Jaskier miró a su alrededor. Estaban completamente solos en el campo.
—¿Dónde está ella... dónde están ellas?
—En el límite del bosque. Prepárate, te ha llegado el momento.
—Geralt, hace un instante yo estaba hablando con una dríada. Hablaba la común sin acento y me dijo...
—Ninguna de este grupo habla la común sin acento. Has soñado, Jaskier. Esto es Brokilón. Aquí puede soñar cualquiera.
En el límite del bosque estaba esperándolos una dríada solitaria. Jaskier la reconoció al instante. Era aquélla de los cabellos verdosos que les había traído la luz por la noche y quiso moverlo a cantar más. La dríada alzó la mano, ordenándoles detenerse.
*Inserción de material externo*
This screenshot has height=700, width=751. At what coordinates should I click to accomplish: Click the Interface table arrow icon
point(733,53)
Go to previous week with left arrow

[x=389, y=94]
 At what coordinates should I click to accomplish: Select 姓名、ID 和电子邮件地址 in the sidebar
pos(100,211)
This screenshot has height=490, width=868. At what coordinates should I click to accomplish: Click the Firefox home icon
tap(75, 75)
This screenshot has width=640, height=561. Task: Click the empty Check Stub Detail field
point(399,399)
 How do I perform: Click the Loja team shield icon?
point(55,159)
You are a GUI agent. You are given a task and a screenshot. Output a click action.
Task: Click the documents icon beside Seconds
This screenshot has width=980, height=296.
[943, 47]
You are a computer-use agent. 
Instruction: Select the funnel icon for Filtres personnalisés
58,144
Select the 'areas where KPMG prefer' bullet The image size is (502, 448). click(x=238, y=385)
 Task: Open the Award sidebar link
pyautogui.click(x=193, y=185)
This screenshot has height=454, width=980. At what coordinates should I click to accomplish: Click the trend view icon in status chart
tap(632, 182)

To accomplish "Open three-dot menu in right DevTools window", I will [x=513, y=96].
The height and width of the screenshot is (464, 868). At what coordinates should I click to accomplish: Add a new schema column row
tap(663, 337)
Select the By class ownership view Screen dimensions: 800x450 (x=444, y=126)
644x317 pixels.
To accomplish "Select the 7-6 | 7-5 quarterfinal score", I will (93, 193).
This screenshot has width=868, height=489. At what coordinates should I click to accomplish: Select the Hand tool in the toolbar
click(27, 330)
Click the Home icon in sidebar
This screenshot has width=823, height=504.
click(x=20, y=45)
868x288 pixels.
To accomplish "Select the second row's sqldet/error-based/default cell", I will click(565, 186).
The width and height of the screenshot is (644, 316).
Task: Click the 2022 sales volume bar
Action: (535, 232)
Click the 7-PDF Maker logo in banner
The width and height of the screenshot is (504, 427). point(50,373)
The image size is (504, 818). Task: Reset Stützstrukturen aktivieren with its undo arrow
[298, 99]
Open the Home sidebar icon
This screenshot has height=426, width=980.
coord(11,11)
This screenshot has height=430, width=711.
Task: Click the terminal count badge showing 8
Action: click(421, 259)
En la otra mano tenía un arco con una flecha en la cuerda. El brujo puso la mano en el hombro del trovador y apretó con fuerza.
—¿Pasa algo? —susurró Jaskier.
—Sí. Guarda silencio y no te muevas.
Una densa niebla que anegaba el valle del Cintillas amortiguaba las voces y los sonidos, pero no hasta el punto de que Jaskier no pudiera escuchar el chapoteo del agua y los relinchos de los caballos. Unos jinetes estaban cruzando el río.
—Elfos —se imaginó—. ¿Scoia´tael? ¿Huyen a Brokilón? Todo un comando...
—No —murmuró Geralt, con la vista fija en la niebla. El poeta sabía que la vista y el oído del brujo eran extraordinariamente penetrantes y sensibles, pero no era capaz de adivinar si estaba valorando los acontecimientos con la vista o con el oído—. No es un comando. Es lo que ha quedado de un comando. Cinco o seis caballos, tres de reserva. Quédate aquí, Jaskier. Voy allí.